• Task list
(1) Print the private banking text from "Strategic alliances play" to "engagement and retention.".
(2) According to the private banking text, which two institutions does UBS partner with to run Global Rising Investors?
(3) Extend the private banking text, picking up right after its final sentence.

• Source passage
** START **

Complementing this, UBS developed a proprietary framework in partnership with next-gen clients and academic experts, enabling advisers to curate bespoke solutions, peer-learning networks and education programmes.

UBS has also prioritised educational content to the segment, delivering several flagship initiatives driving measurable outcomes. Its Global Rising Investors programme, run in partnership with Stanford University and INSEAD, has trained 450 participants since 2022 in investment strategies and entrepreneurial thinking, with 89% achieving self-defined financial milestones. 

Global Family Ties, co-designed with the University of St. Gallen, focuses on governance and conflict resolution, preparing 320 heirs for leadership roles in family enterprises. Additionally, Global Emerging and Executive Leaders has mentored 280 clients through leadership workshops, with 76% advancing to board or executive positions post-programme.

Strategic alliances play a key role in the bank’s efforts, as well. Partnerships with leading academic institutions such as Stanford, INSEAD and St. Gallen add academic rigour, while its flagship collaboration with the Young Investors Organisation – a global peer network with over 1,800 members – enhances client engagement and retention.

Best pure play/boutique private bank: LGT Private Banking

LGT Private Banking’s extensive capabilities across a range of domains made it stand out from competitors in the local market.

** END **

• Entries provided
** START **

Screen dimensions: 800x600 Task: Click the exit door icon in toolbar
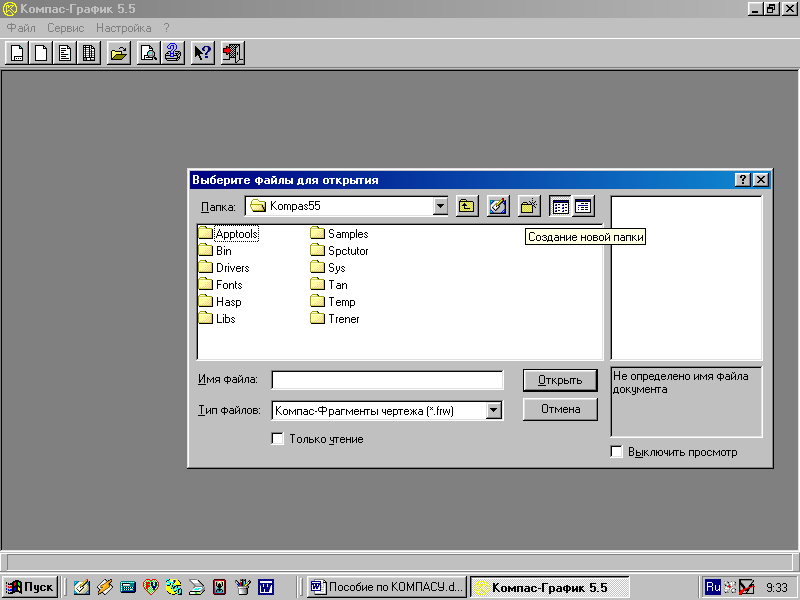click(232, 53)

** END **
** START **

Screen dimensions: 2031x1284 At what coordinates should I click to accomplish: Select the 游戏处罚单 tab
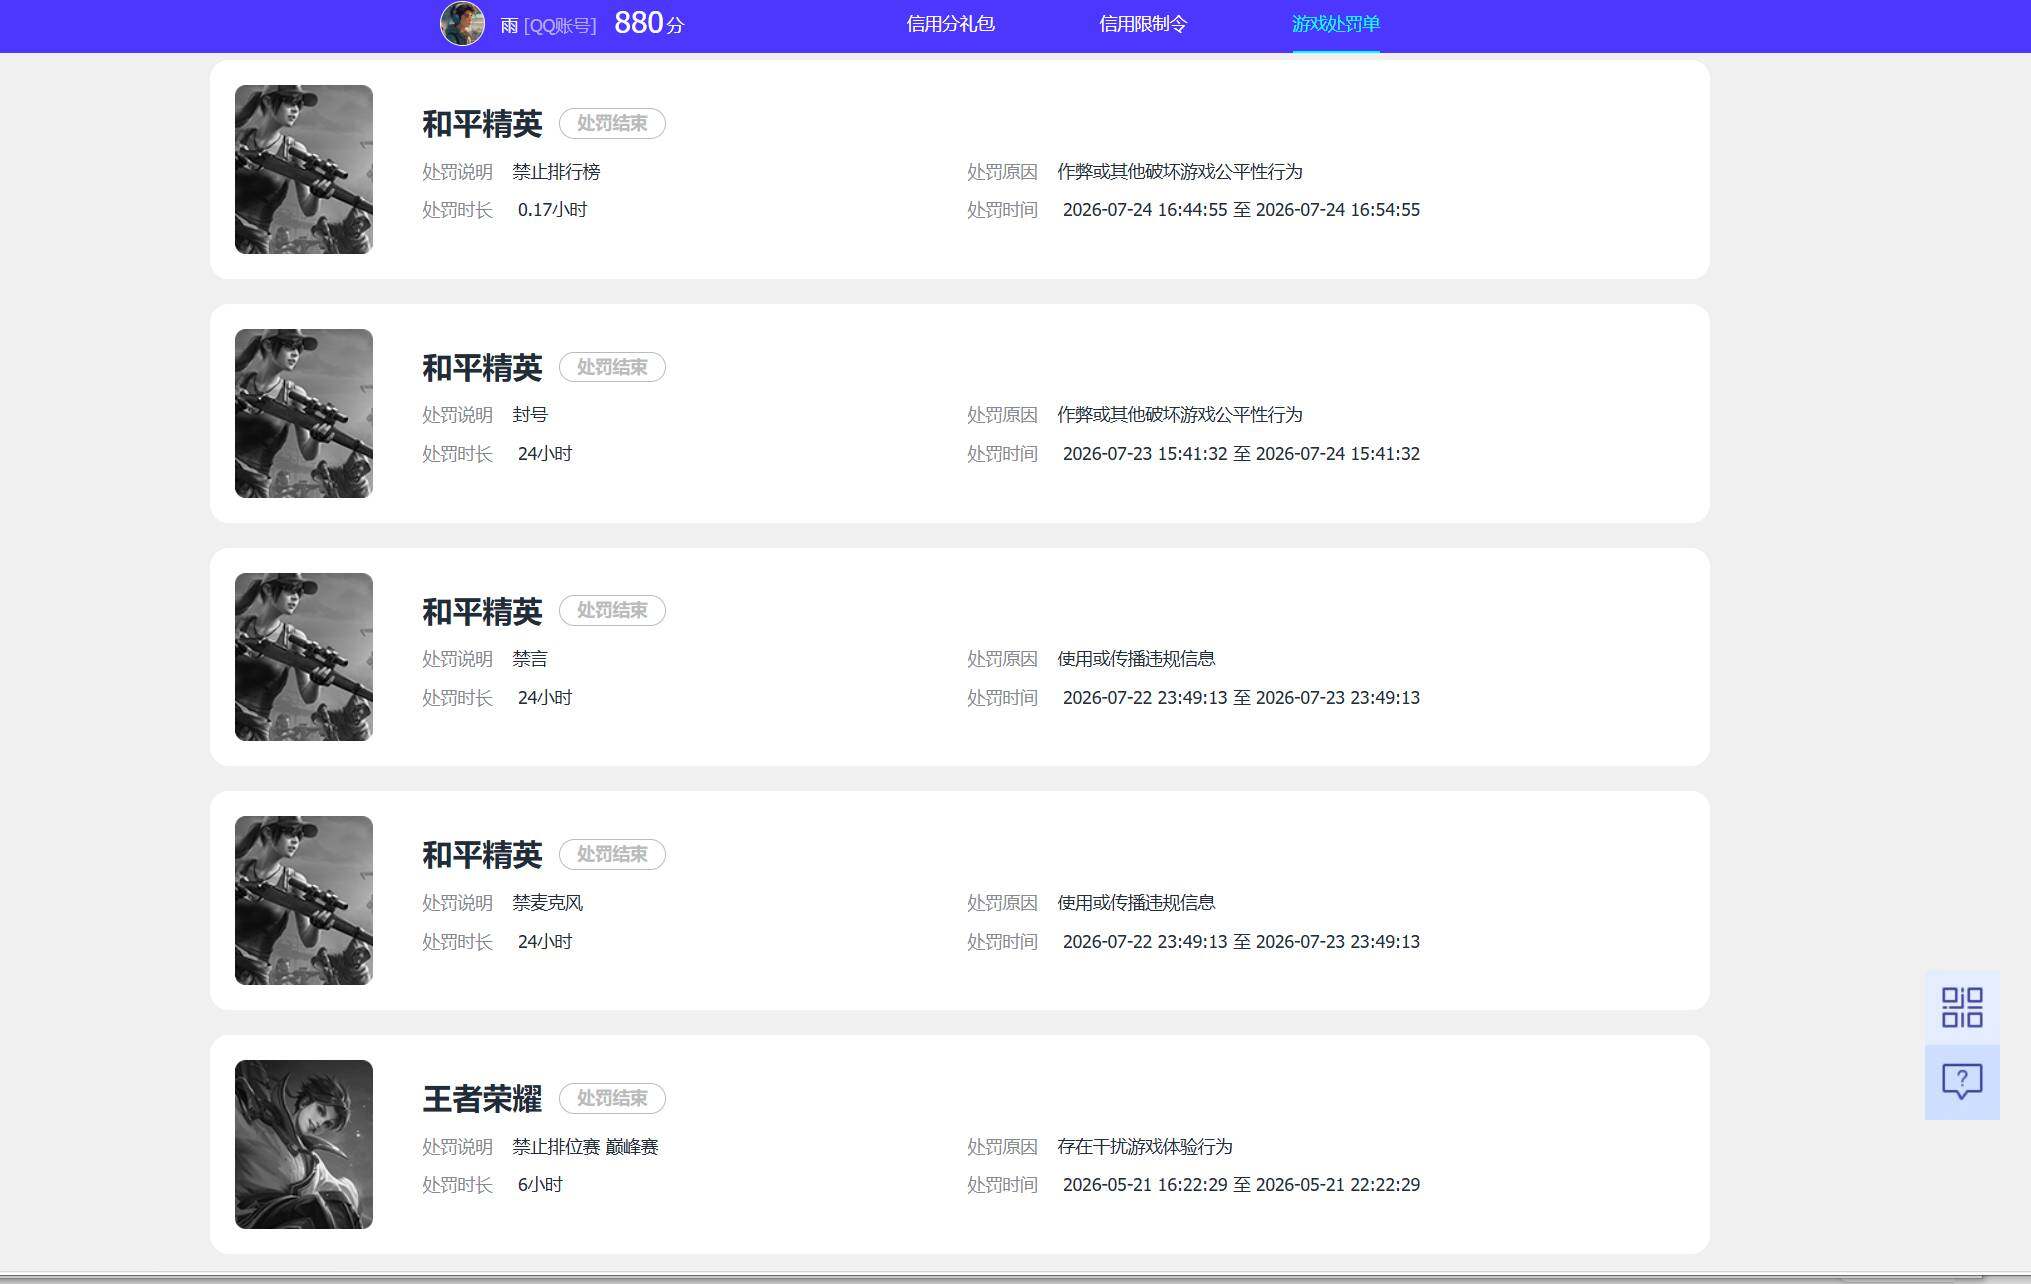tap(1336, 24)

** END **

• Answers per task
(1)
Strategic alliances play a key role in the bank’s efforts, as well. Partnerships with leading academic institutions such as Stanford, INSEAD and St. Gallen add academic rigour, while its flagship collaboration with the Young Investors Organisation – a global peer network with over 1,800 members – enhances client engagement and retention.

(2) Stanford University and INSEAD

(3)
By merging its private banking expertise with sister entities – alternative investor LGT Capital Partners and impact investor Lightrock – LGT grants clients access to institutional-grade private markets investments. The firm also offers co-investment opportunities through its role as the Princely family’s family office, allowing clients to align portfolios with the long-term vision of Liechtenstein’s royal owners.

Sustainability is a core component of LGT’s strategy, with measurable progress toward ambitious targets. Investments worth SFr57.7 billion ($65 billion) are subject to an environmental or social screen as of December 2023, representing 37.4% of the total assets managed. Over 40% of EU clients have chosen sustainability profiles, and 80% of discretionary mandates in Europe are classified as EU Article 8.

LGT Private Banking’s climate strategy targets net-zero operations and balance sheets by 2030. Through synergies with Lightrock, LGT channels capital into scalable solutions for healthcare, education and environmental challenges.

The firm has also prioritised digital investments. Its AI-powered platform Lumen optimises investment decisions through data science, while agile operational frameworks ensure rapid adaptation to market shifts.

Additionally, LGT SmartBanking provides intuitive portfolio management, aligning perfectly with the boutique’s strategic focus on blending digital convenience with personalised advisory.